La coerenza si evolve nelle scelte, invece, l’impreparazione si radica nel ristagno.

Mi viene in mente Lenin, al secolo Vladimir Ilyich Volodya Ulyanov e il suo “Che fare?”.

Pensate, Lenin scrisse l’opera nel 1901 e la rivoluzione russa scoppiò nell’ottobre del 1917. Il libro parla di rivoluzione ma in ogni suo passo compare la sistematica se non maniaca ricerca di una preparazione in grado di progettare organizzazioni e strategie di alto livello.

Lenin si è rivolto alla gente valorizzandola dal punto di vista dell’intelletto; insomma, le ha chiesto senno politico e le ha chiarito che anche la ribellione chiede disciplina. Ha trattato il concetto di rivoluzione in modo scientifico e ciò ha prodotto il conflitto con quel bue di Stalin che poté diventare capo del Cremlino perché Lenin, già più anziano, morì a soli cinquantaquattro anni.

Del resto, quando lo stalinismo traviò il leninismo e il bolscevismo, fu come vedere la solita mandria di buoi nella cristalleria … ma andiamo a noi!

Il mondo occidentale sta pagando le proprie contraddizioni ma se anche soffrono tutti, il Popolo italiano soffre più di altri.

Dalle nostre parti, alla triste normalità accennata, si aggiunge l’ignominia di una classe politica materialmente corrotta e moralmente depravata; noi, dunque, non siamo solo frodati, ma anche umiliati.

Che fare?

Ogni potere politico è intrinsecamente portato a vessare qualsiasi popolo pressappochista.
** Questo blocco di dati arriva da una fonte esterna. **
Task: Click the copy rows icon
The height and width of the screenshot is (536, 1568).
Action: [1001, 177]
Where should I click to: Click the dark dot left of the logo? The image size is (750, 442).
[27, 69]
Il disprezzo popolare italiano per la propria classe politica dirigente è annoso ma ogni tentativo di riscatto è puntualmente fallito a causa di una conduzione emotiva se non impulsiva.

Eserciti di frettolosi illusi hanno chiesto mobilitazioni su ogni tema, non capendo che il “fronte” è da aggredire nella sua globalità; in questo Paese, certo “starnazzo politico” popolare ha sempre distrutto ogni possibilità seria di rivalsa.

Che fare?

Opinionisti e opinionari non sono la stessa cosa e scomporci in mille temi per mille individualismi è il più grosso favore che si possa fare ai nostri ignobili politici.  
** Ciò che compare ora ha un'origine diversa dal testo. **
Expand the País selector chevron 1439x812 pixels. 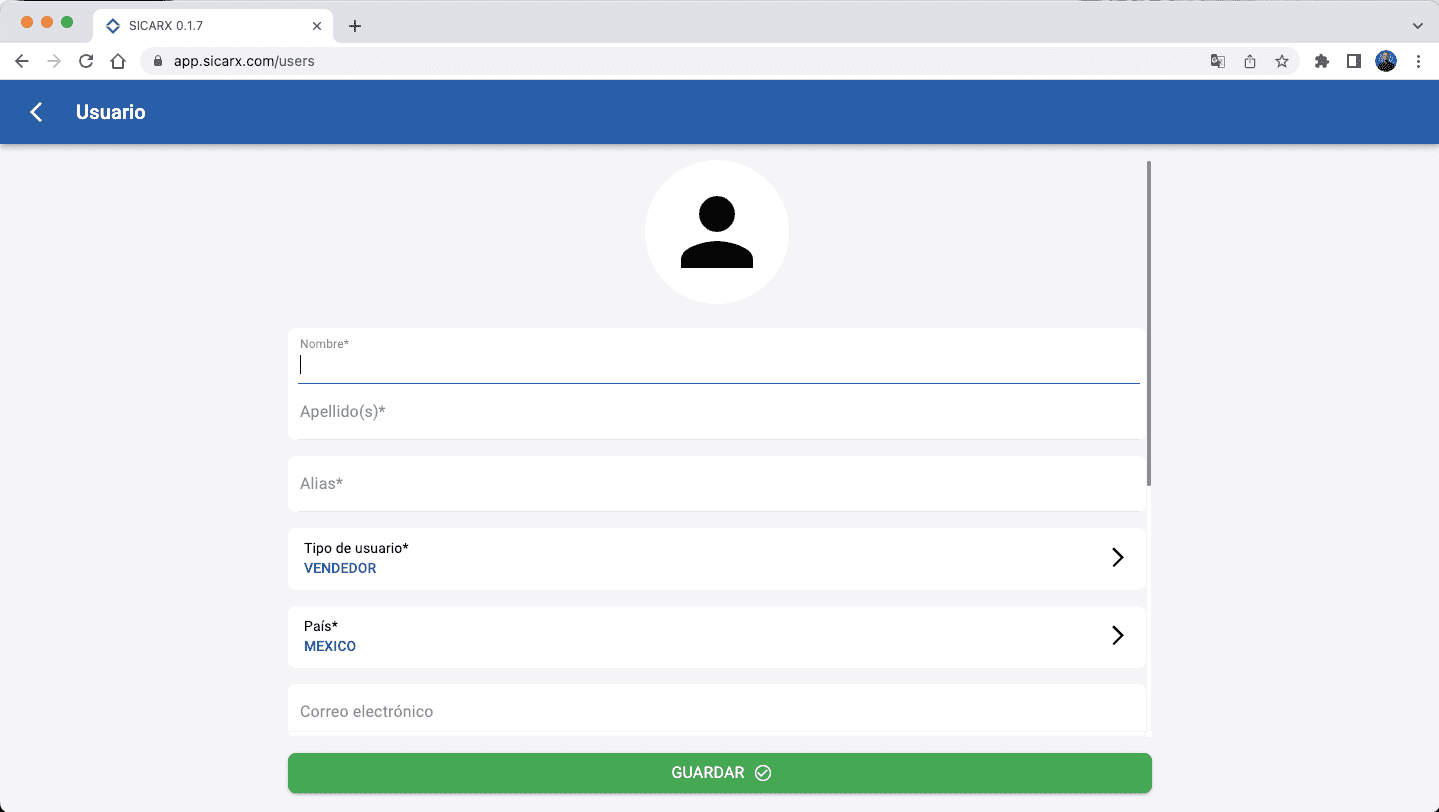click(x=1117, y=636)
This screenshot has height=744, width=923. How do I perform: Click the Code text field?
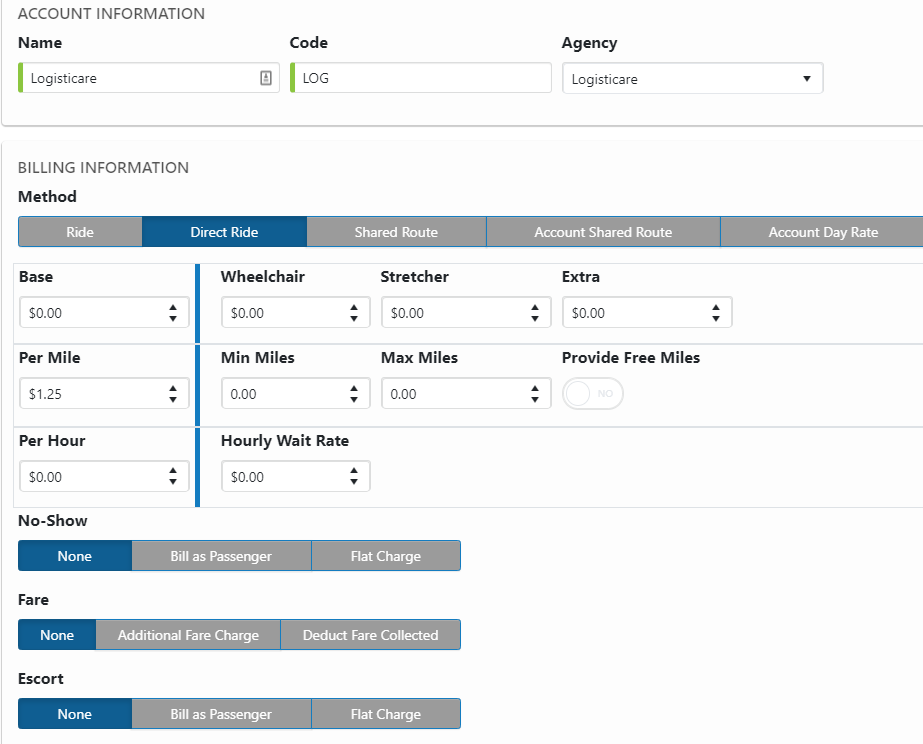[422, 78]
C’è chi, pensandosi paladino, s’illude di poter lottare entrando nei partiti.

C’è chi non avendo arte né parte, improvvisa i natali d’improbabili partiti nuovi.
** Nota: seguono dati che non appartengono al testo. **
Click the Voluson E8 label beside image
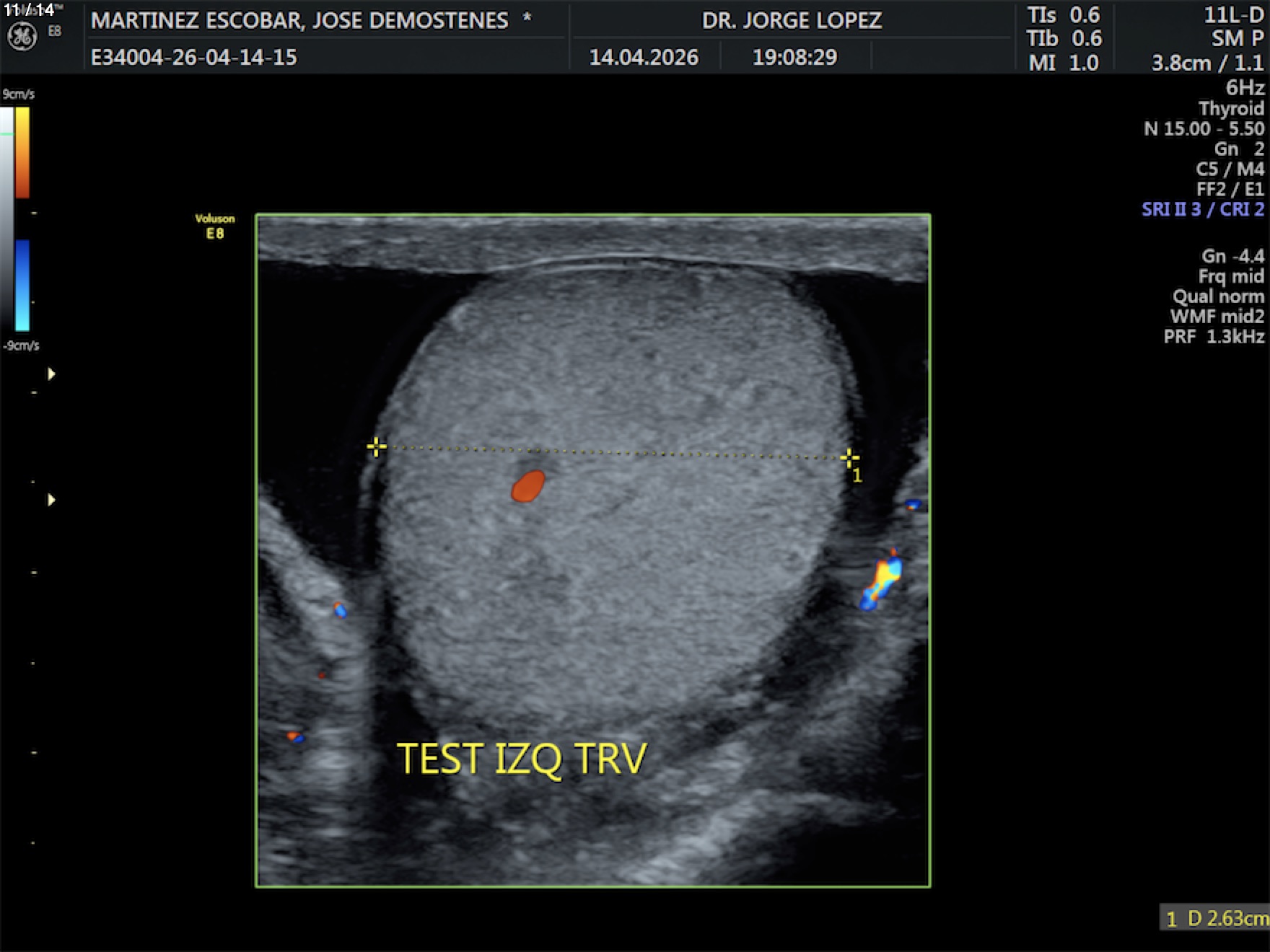This screenshot has width=1270, height=952. tap(214, 226)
C’è chi non vota, ma anche in questo caso siamo nel solito Paese dei “distinguo”; infatti, c’è chi non vota rimanendo a casa, poi c’è chi crede di non votare inserendo la scheda bianca o nulla e c’è chi vagheggia che milioni di elettori, al seggio, mettano a verbale la loro volontà di non voto. La maggioranza di non votanti darebbe scacco al gioco dei partiti, ma sembra difficile capirlo.

Infine, cos’altro fare se non sgomente spallucce circa i creduloni che raccolgono firme e promuovono petizioni e referendum?

Insomma, sia pure accomunati da un diffuso sentimento di reazione, siamo una società ridotta in schiavitù a cui si aggiunge la beffa di molti individui che si osannano quali liberi.

Che fare?

In una democrazia falsa come la nostra, solo la politica può battere la politica.

Niente sfoghi, niente improvvisazioni  e niente scorciatoie!

Occorre riunire e organizzare il dissenso tenendolo ben lontano da azioni illusorie e vanitosi individualismi.

Un progetto politico popolare valido si muove per una strada in salita molto lunga che affianca la maturazione personale, la crescita culturale, la consapevolezza e il senso di efficacia e di strategia.

Strade illusoriamente semplici e veloci rendono fallimentare all’infinto ogni azione popolare di rivalsa; esse sono esaltate da chi non ha tempra né altre virtù per partecipare a una reazione seria.